* WHAT THE EXERCISE ASKS *
Copy each item below word for word, omitting the pictures.

* TASK INPUTS *
= = = = =
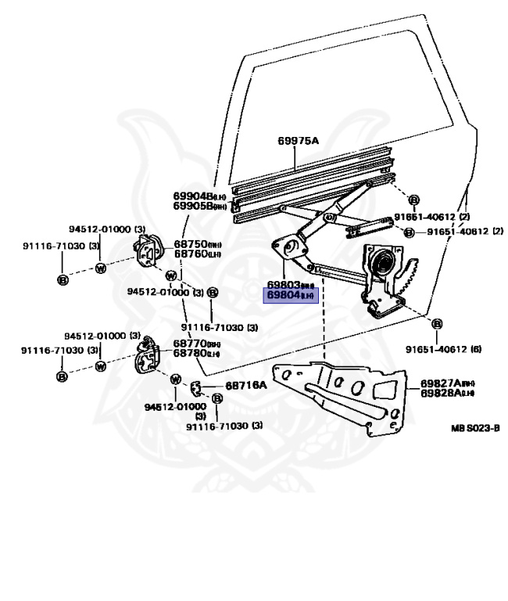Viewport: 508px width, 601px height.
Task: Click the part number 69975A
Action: tap(298, 141)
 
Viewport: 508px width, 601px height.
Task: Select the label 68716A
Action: tap(246, 385)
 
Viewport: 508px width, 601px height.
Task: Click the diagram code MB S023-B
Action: tap(474, 429)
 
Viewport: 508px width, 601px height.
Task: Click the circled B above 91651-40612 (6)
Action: tap(436, 324)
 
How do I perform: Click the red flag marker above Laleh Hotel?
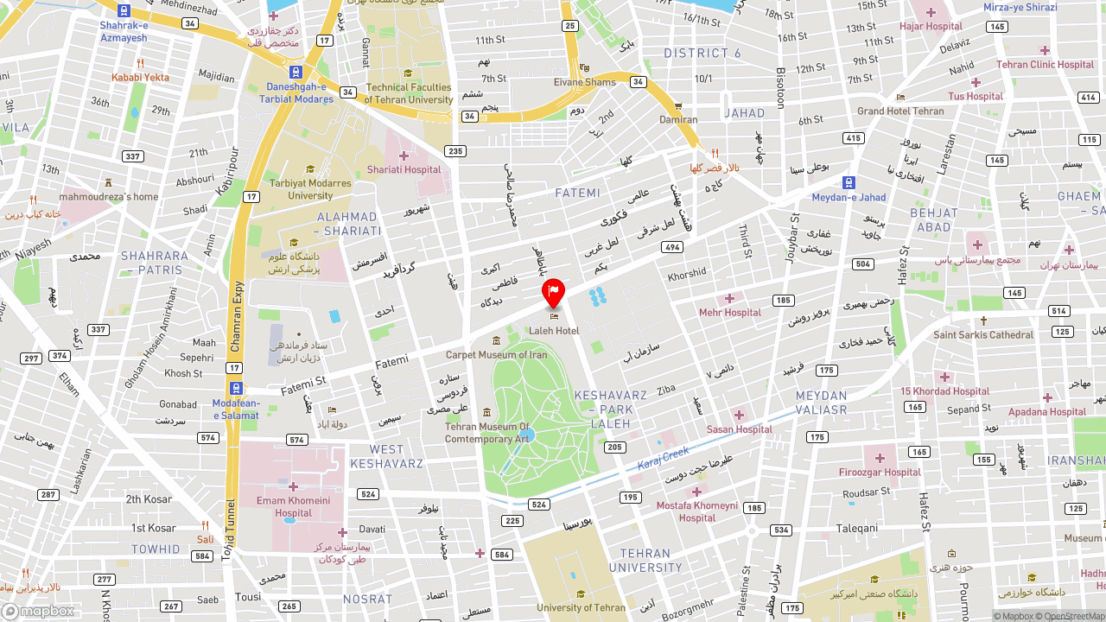click(553, 292)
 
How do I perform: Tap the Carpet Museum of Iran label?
click(496, 355)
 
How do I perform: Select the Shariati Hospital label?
click(404, 169)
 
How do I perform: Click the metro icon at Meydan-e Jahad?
click(849, 182)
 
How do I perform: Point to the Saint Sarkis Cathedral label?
click(983, 335)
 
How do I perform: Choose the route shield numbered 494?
click(671, 247)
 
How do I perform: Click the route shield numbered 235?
click(455, 151)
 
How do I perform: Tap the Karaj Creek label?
click(664, 459)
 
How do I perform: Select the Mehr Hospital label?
click(730, 313)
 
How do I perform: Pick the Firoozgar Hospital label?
click(880, 473)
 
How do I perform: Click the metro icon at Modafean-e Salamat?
click(236, 389)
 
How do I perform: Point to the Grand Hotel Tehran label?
click(900, 111)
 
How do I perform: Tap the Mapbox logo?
click(38, 611)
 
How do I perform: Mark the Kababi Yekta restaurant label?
click(140, 78)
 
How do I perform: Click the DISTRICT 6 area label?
click(702, 54)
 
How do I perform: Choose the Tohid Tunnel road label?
click(228, 530)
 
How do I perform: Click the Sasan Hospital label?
click(739, 429)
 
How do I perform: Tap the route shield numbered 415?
click(854, 138)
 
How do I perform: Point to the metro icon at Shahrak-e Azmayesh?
click(124, 11)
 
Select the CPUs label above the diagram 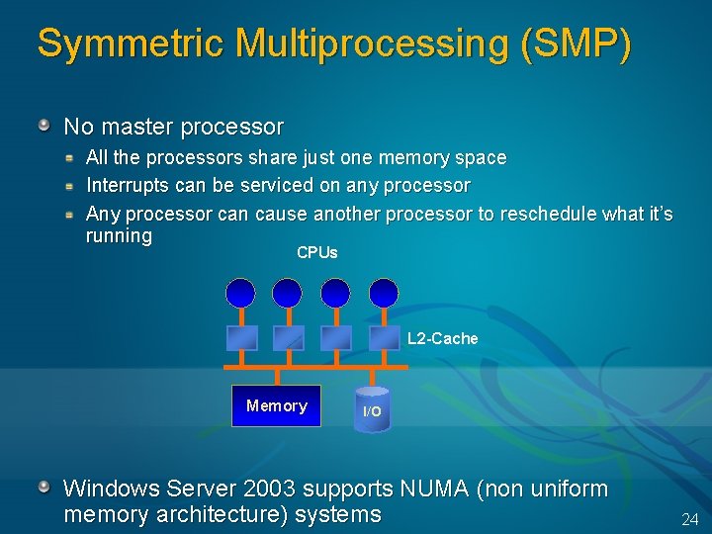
= = = = =
* ANSWER *
Viewport: 508px width, 601px height.
Task: Click the part number 69975A
Action: tap(298, 141)
 
Viewport: 508px width, 601px height.
Task: Select the label 68716A
Action: tap(246, 385)
 
Viewport: 508px width, 601px height.
Task: Click the diagram code MB S023-B
Action: tap(474, 429)
 
Viewport: 508px width, 601px height.
Task: Click the circled B above 91651-40612 (6)
Action: tap(436, 324)
 
How do I perform: Click the red flag marker above Laleh Hotel?
click(553, 292)
 
How do I perform: Tap the Carpet Museum of Iran label?
click(496, 355)
 
How do I perform: Select the Shariati Hospital label?
click(404, 169)
 
How do I perform: Click the metro icon at Meydan-e Jahad?
click(849, 182)
 
How do I perform: Point to the Saint Sarkis Cathedral label?
click(983, 335)
 
How do I perform: Choose the route shield numbered 494?
click(671, 247)
 
How do I perform: Click the route shield numbered 235?
click(455, 151)
 
How do I perform: Tap the Karaj Creek label?
click(664, 459)
 
How do I perform: Select the Mehr Hospital label?
click(730, 313)
 
How do I perform: Pick the Firoozgar Hospital label?
click(880, 473)
 
How do I perform: Click the metro icon at Modafean-e Salamat?
click(236, 389)
 
How do I perform: Point to the Grand Hotel Tehran label?
click(900, 111)
 
How do I perform: Tap the Mapbox logo?
click(38, 611)
 
How do I perform: Mark the Kababi Yekta restaurant label?
click(140, 78)
 
How do I perform: Click the DISTRICT 6 area label?
click(702, 54)
 
How do I perform: Choose the Tohid Tunnel road label?
click(228, 530)
 
How do I perform: Click the Sasan Hospital label?
click(739, 429)
 
How do I perform: Tap the route shield numbered 415?
click(854, 138)
 
How do I perform: Point to the metro icon at Shahrak-e Azmayesh?
click(124, 11)
 
Select the CPUs label above the diagram 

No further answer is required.